Kemudian, KPK juga memanggil sembilan saksi lainnya. Diantaranya mantan anggota DPR Dr Chairunnisa MA; mantan Direktur Urusan Agama Islam dan Pembinaan Syariah Ditjen Bimas Islam Kemenag Ahmad Jauhari.

Kemudian, Direktur PT Sinergi Pustaka Indonesia, Abdul Kadir Alaydrus; staf keuangan PT Adhi Aksara Abadi Indonesia dan PT Sinergi Pustaka Indonesia, Euis Nofita Widiyati; karyawan BRI KCP Tambun Bekasi, Fika Ilmannurisa.

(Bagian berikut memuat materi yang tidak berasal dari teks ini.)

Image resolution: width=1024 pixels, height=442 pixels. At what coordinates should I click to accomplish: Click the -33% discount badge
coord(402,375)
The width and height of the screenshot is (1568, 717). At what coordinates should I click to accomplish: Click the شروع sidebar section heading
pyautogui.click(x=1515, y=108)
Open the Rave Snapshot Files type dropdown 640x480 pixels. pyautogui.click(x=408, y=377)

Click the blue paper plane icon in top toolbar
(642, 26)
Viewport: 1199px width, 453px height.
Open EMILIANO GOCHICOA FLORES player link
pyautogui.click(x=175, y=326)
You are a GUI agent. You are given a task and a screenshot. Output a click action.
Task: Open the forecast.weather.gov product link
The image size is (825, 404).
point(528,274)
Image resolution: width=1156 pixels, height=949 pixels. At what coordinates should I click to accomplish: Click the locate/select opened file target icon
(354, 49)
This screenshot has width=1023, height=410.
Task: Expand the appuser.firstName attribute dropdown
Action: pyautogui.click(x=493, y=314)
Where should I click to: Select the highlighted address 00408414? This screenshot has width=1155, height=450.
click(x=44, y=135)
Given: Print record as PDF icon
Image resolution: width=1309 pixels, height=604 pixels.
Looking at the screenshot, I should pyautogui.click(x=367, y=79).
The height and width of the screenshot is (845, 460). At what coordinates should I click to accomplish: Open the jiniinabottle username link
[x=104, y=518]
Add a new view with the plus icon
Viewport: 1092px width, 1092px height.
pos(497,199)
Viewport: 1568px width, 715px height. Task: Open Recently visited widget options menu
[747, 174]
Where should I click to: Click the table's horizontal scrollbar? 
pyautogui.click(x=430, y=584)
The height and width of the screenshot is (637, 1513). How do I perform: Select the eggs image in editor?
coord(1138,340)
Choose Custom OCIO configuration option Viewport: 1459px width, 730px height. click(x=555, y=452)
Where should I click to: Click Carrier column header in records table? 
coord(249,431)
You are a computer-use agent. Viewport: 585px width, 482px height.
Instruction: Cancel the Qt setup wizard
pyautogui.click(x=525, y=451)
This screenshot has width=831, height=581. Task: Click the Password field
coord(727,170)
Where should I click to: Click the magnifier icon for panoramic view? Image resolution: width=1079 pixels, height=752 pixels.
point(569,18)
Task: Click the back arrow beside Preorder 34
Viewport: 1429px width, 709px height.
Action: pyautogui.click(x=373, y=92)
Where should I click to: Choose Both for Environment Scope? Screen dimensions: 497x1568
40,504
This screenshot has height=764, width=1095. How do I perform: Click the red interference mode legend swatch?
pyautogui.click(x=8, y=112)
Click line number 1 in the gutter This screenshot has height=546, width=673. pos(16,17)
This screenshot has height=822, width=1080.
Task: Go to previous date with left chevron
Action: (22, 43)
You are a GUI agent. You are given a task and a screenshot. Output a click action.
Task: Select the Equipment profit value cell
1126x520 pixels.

Selanjutnya Imam Sati Achmad selaku karyawan PT Adhi Aksara Abadi Indonesia, Nurul Faiziah, PNS Kabag Sekretariat Badan Anggaran DPR RI. Dan dua orang dari unsur swasta Chandra Darma Permana dan Yuniar Safriana.

“Mereka juga akan dimintai keterangan sebagai saksi dalam kasus yang sama,” ujar Febri.

KPK menetapkan Fahd El Fouz sebagai tersangka kasus korupsi pengadaan Alquran dan laboratorium di Kementerian Agama (Kemenag) tahun anggaran 2011-2012. Ia adalah tersangka ketiga.

Dua tersangka sebelumnya adalah ayah dan anak yakni Zulkarnaen Djabar dan Dendy Prasetya. Kedua sudah dihukum oleh Majelis Hakim Pengadilan Tipikor Jakarta. Untuk Zulkarnaen dijatuhi vonis 15 tahun penjara serta denda sebesar Rp 300 juta subsider 1 bulan kurungan.

Sementara Dendy Prasetya, yang adalah anak dari Zulkarnaen Djabar dihukum penjara selama 8 tahun denda Rp 300 juta subsider bulan kurungan.

KPK menduga Fahd El Fouz melanggar Pasal 12 huruf b subsidair Pasal 5 ayat 2 jo ayat 1 huruf b, lebih subsidair Pasal 11 UU Tipikor jo Pasal 55 ayat 1 ke-1 dan Pasal 65 KUHP.